Die vorgeschlagenen reparaturbezogenen Pflichten sind zu eng gefasst, um die Reparatur-Revolution herbeizuführen, die wir brauchen. Reparatur während der Gewährleistung nur zu verlangen, wenn sie nicht teurer als ein Austausch des Produkts ist, reicht nicht aus. Auch die Einschränkungen für Reparaturen nach der Gewährleistung sind zu umfassend. Wir fordern das EU-Parlament und den Rat auf, diesen ersten Vorschlag für ein Recht auf Reparatur in der EU mit mehr Ehrgeiz weiterzuentwickeln." - Cristina Ganapini, Koordinatorin der Right to Repair Europe Kampagne.
-- -- --
** IHRE AUFGABEN **
a - Übersetzen Sie aus dem Auszug zum Recht auf Reparatur den Satz „Auch die Einschränkungen für Reparaturen nach der Gewährleistung sind zu umfassend.“ ins Englische.
b - Entnehmen Sie dem Auszug zum Recht auf Reparatur wortgetreu den Abschnitt, der mit den Worten „Die vorgeschlagenen reparaturbezogenen“ beginnt und mit „Repair Europe Kampagne.“ endet.

** DATENBLOCK **
-- -- --
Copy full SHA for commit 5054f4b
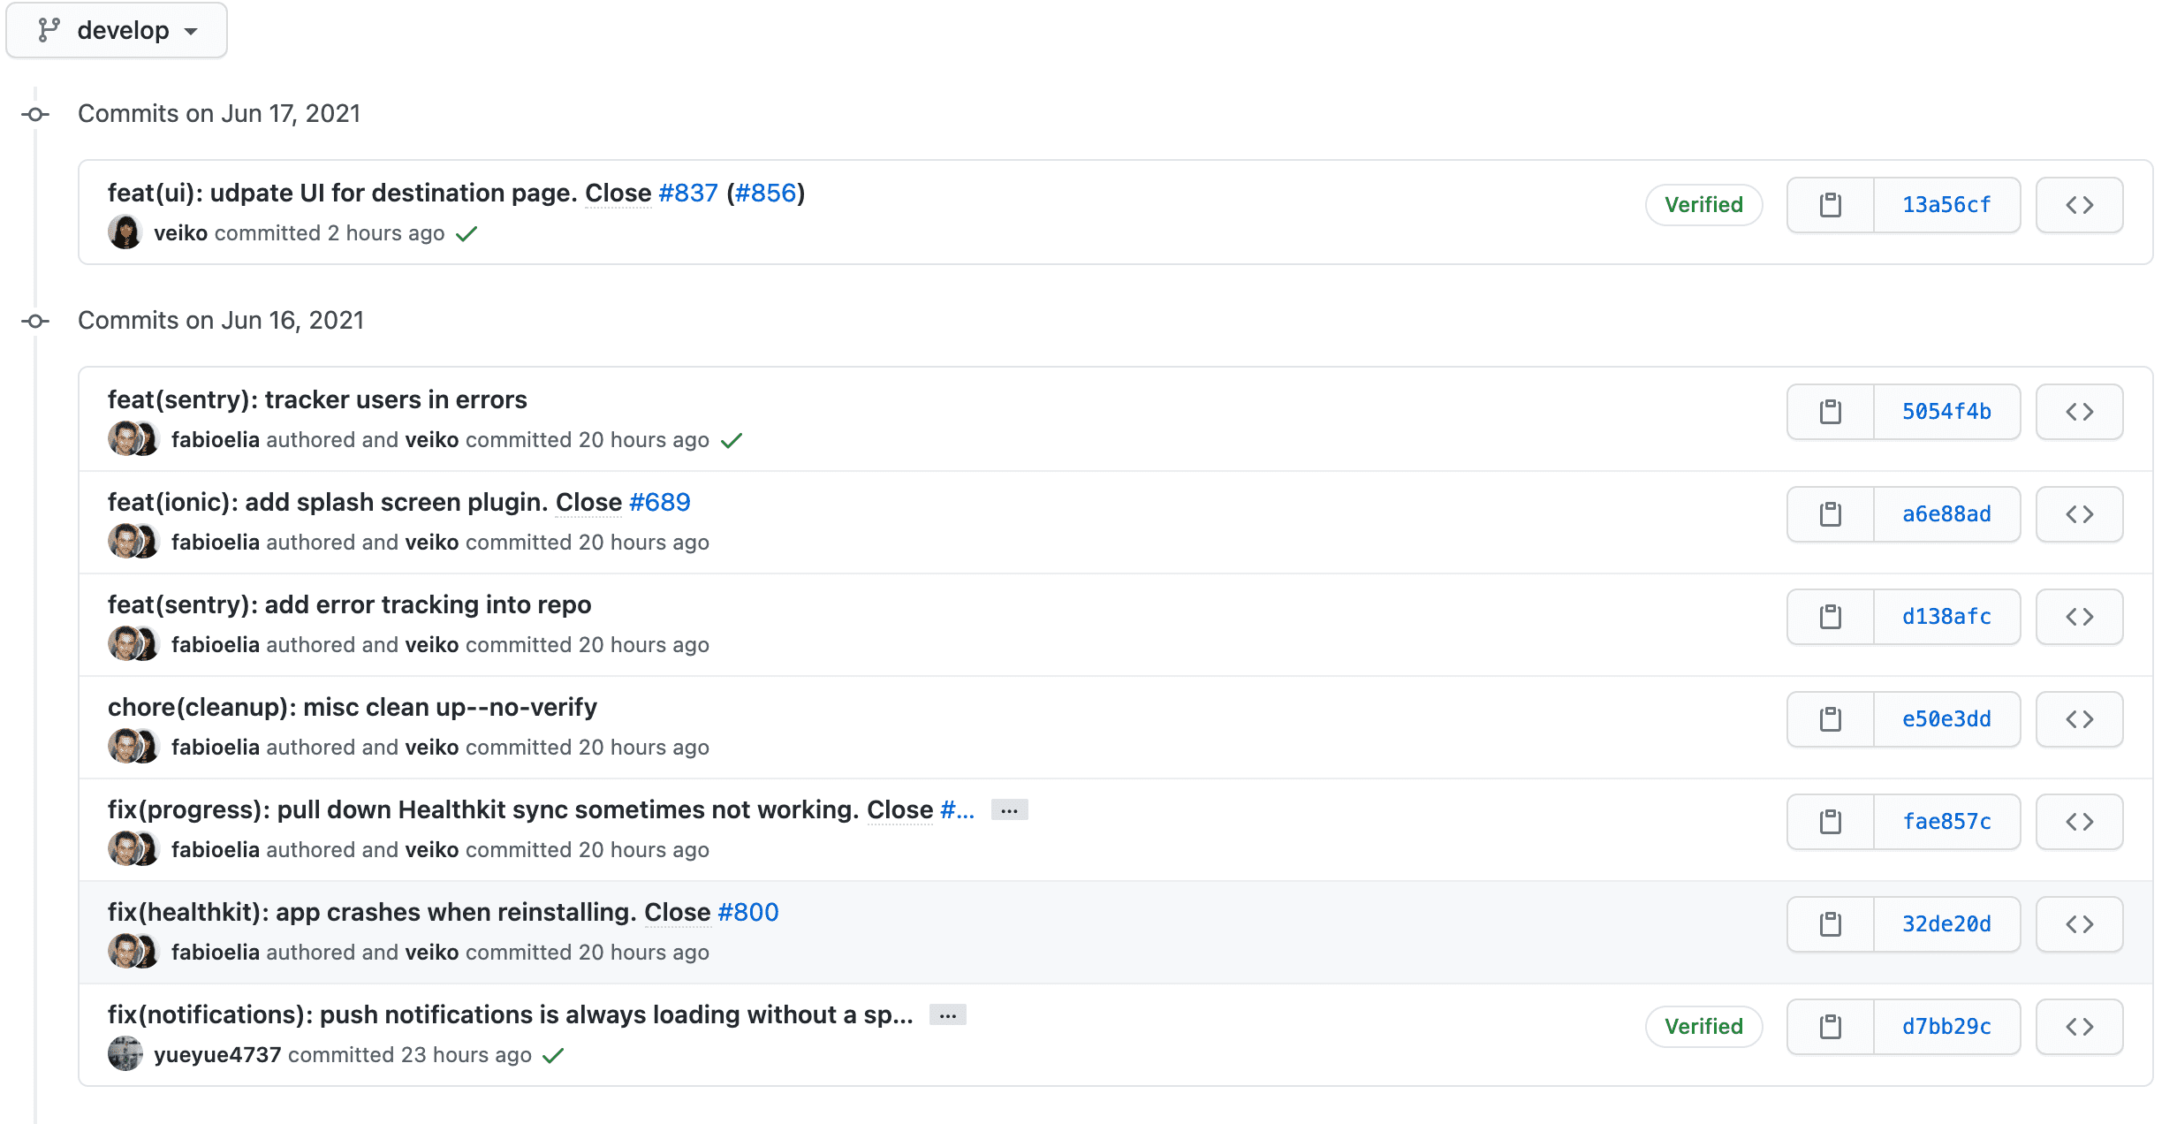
-- -- --
** ANTWORTEN JE AUFGABE **
a - The restrictions on repairs after the warranty period are also too extensive.

b -
Die vorgeschlagenen reparaturbezogenen Pflichten sind zu eng gefasst, um die Reparatur-Revolution herbeizuführen, die wir brauchen. Reparatur während der Gewährleistung nur zu verlangen, wenn sie nicht teurer als ein Austausch des Produkts ist, reicht nicht aus. Auch die Einschränkungen für Reparaturen nach der Gewährleistung sind zu umfassend. Wir fordern das EU-Parlament und den Rat auf, diesen ersten Vorschlag für ein Recht auf Reparatur in der EU mit mehr Ehrgeiz weiterzuentwickeln." - Cristina Ganapini, Koordinatorin der Right to Repair Europe Kampagne.